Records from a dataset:
---
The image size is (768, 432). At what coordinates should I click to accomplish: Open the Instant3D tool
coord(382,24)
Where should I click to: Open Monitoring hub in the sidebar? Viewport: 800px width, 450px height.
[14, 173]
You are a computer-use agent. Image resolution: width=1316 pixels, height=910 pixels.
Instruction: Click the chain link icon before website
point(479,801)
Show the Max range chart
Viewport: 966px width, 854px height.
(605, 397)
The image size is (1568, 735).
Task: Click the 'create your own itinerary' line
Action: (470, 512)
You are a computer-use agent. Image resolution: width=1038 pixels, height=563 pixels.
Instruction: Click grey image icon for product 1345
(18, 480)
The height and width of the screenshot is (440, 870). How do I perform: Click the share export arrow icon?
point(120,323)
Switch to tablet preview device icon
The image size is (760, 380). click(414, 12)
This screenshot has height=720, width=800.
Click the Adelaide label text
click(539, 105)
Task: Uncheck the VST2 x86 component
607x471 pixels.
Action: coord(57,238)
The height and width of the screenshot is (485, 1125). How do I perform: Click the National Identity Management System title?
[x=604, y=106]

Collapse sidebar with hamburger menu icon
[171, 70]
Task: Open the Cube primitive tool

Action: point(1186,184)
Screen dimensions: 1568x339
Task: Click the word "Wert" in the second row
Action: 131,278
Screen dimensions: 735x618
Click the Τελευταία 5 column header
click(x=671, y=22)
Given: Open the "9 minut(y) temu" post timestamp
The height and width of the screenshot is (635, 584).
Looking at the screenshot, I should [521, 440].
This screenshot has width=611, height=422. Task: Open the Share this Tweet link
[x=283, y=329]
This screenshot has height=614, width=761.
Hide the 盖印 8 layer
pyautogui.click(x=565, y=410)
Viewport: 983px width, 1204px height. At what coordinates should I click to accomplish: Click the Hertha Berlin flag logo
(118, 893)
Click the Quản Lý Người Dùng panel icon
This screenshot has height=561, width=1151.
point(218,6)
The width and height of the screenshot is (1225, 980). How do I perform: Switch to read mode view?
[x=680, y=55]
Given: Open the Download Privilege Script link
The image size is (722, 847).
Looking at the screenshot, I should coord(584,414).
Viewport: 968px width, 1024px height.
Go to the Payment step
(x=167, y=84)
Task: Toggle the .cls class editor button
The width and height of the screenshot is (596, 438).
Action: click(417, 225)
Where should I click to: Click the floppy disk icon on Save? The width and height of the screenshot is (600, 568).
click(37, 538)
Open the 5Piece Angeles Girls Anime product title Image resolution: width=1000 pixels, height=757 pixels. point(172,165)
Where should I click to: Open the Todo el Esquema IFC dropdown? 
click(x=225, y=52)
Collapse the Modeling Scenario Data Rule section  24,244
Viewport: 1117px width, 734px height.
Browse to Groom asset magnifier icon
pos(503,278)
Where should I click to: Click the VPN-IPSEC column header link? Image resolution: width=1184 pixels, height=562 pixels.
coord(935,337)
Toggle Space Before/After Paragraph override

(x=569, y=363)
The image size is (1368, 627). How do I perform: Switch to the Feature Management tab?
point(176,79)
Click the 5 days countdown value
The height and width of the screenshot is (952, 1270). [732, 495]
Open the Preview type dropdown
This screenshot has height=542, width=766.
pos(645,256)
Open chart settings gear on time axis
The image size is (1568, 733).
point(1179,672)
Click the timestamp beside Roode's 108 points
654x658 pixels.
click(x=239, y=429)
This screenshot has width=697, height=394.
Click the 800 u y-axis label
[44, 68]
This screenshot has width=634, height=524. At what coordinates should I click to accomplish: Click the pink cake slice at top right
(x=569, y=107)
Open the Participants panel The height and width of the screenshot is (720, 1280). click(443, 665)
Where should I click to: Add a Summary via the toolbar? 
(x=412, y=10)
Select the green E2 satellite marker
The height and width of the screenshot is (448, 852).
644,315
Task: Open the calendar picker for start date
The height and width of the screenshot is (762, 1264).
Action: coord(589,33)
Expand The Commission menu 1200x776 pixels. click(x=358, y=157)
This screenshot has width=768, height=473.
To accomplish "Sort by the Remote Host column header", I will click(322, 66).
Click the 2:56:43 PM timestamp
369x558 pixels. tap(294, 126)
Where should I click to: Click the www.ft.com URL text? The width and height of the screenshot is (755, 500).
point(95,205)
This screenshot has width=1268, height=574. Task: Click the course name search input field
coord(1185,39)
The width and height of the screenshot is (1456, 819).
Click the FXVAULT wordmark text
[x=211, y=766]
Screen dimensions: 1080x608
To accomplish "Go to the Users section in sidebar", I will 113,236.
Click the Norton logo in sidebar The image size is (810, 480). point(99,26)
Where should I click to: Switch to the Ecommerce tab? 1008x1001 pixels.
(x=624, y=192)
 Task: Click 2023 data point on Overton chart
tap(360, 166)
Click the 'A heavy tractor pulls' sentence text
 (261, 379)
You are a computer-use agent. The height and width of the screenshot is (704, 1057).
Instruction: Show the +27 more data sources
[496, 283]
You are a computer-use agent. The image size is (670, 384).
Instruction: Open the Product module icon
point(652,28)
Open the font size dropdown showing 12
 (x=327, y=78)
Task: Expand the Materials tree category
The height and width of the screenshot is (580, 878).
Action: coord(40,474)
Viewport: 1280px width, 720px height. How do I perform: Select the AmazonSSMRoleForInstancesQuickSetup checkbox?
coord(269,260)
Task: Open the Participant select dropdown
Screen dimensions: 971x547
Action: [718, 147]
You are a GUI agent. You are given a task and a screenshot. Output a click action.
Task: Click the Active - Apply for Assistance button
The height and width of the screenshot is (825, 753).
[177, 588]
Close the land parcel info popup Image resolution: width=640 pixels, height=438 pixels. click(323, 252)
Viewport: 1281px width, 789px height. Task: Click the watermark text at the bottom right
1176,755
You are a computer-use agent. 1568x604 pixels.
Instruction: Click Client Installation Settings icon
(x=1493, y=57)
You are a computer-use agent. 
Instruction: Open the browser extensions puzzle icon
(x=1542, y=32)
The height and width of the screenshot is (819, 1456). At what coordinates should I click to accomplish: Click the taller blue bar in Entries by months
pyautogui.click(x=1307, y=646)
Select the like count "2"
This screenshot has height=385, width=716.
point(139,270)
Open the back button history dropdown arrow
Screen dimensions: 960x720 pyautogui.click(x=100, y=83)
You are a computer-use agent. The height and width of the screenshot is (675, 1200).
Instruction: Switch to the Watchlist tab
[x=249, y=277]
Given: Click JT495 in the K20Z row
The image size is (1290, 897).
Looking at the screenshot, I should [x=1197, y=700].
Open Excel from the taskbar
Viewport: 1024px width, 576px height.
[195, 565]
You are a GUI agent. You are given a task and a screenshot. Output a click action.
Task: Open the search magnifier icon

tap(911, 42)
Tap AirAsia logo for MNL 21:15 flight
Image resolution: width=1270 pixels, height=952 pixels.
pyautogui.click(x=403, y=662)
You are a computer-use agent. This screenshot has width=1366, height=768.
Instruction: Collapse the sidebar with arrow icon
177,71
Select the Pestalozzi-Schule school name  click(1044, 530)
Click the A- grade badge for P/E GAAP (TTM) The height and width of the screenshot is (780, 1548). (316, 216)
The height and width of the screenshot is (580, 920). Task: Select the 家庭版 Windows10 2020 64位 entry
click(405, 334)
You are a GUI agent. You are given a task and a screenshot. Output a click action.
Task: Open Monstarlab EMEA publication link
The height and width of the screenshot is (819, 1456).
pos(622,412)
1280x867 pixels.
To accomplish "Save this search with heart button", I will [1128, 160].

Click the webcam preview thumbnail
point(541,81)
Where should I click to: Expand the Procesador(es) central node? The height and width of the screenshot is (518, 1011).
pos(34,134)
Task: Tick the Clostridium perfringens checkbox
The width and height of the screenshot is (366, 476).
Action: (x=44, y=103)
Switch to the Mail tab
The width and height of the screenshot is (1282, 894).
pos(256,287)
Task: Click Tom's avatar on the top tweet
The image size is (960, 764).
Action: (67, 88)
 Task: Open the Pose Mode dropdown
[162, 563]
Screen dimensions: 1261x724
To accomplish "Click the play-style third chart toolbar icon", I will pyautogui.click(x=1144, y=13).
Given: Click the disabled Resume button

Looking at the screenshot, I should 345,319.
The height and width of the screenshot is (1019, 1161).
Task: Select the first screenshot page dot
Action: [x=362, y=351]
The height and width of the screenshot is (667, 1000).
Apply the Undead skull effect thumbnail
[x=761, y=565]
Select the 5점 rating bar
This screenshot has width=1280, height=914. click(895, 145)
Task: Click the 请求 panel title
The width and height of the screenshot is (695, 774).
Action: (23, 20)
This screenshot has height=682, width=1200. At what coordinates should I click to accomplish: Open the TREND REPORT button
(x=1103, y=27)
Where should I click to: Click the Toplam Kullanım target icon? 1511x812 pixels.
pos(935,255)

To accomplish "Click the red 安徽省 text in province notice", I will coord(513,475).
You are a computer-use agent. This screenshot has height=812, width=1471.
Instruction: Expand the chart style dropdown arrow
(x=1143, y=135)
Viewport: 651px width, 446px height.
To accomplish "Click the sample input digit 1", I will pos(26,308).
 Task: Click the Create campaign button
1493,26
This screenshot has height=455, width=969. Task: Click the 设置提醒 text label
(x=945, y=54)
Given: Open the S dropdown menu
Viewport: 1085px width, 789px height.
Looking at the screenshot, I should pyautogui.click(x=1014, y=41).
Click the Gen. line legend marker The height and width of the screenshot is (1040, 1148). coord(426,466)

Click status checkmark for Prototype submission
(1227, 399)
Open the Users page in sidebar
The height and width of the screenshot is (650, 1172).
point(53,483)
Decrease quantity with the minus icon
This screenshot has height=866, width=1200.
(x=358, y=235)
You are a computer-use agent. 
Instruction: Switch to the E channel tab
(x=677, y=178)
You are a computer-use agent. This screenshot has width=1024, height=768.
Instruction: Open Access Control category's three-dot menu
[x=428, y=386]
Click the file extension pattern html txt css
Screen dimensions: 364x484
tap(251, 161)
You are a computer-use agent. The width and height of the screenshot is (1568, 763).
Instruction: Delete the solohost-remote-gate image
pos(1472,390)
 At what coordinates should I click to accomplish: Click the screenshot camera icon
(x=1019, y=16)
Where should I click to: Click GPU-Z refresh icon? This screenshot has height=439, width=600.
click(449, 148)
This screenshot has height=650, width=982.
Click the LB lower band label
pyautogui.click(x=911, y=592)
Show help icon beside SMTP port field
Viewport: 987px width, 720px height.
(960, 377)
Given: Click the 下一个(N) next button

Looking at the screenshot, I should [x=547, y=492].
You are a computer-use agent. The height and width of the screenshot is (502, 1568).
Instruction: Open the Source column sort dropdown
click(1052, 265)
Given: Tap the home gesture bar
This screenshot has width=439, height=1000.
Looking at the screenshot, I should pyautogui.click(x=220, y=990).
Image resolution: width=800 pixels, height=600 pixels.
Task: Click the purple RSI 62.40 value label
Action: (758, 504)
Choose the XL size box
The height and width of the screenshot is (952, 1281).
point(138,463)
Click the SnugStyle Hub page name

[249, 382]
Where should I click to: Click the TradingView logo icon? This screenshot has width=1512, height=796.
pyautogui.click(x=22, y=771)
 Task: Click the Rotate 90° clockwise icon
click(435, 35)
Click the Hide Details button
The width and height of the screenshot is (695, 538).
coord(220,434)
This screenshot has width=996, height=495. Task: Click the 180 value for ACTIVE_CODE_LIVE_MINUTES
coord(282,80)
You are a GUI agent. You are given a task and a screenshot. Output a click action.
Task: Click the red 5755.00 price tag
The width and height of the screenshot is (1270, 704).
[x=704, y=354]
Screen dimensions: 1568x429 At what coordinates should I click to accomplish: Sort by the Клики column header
---
▶ [What you will do] If a line in the records includes "Users", it counts toward the total; report that total by itself.

▶ [Answer to this task] 2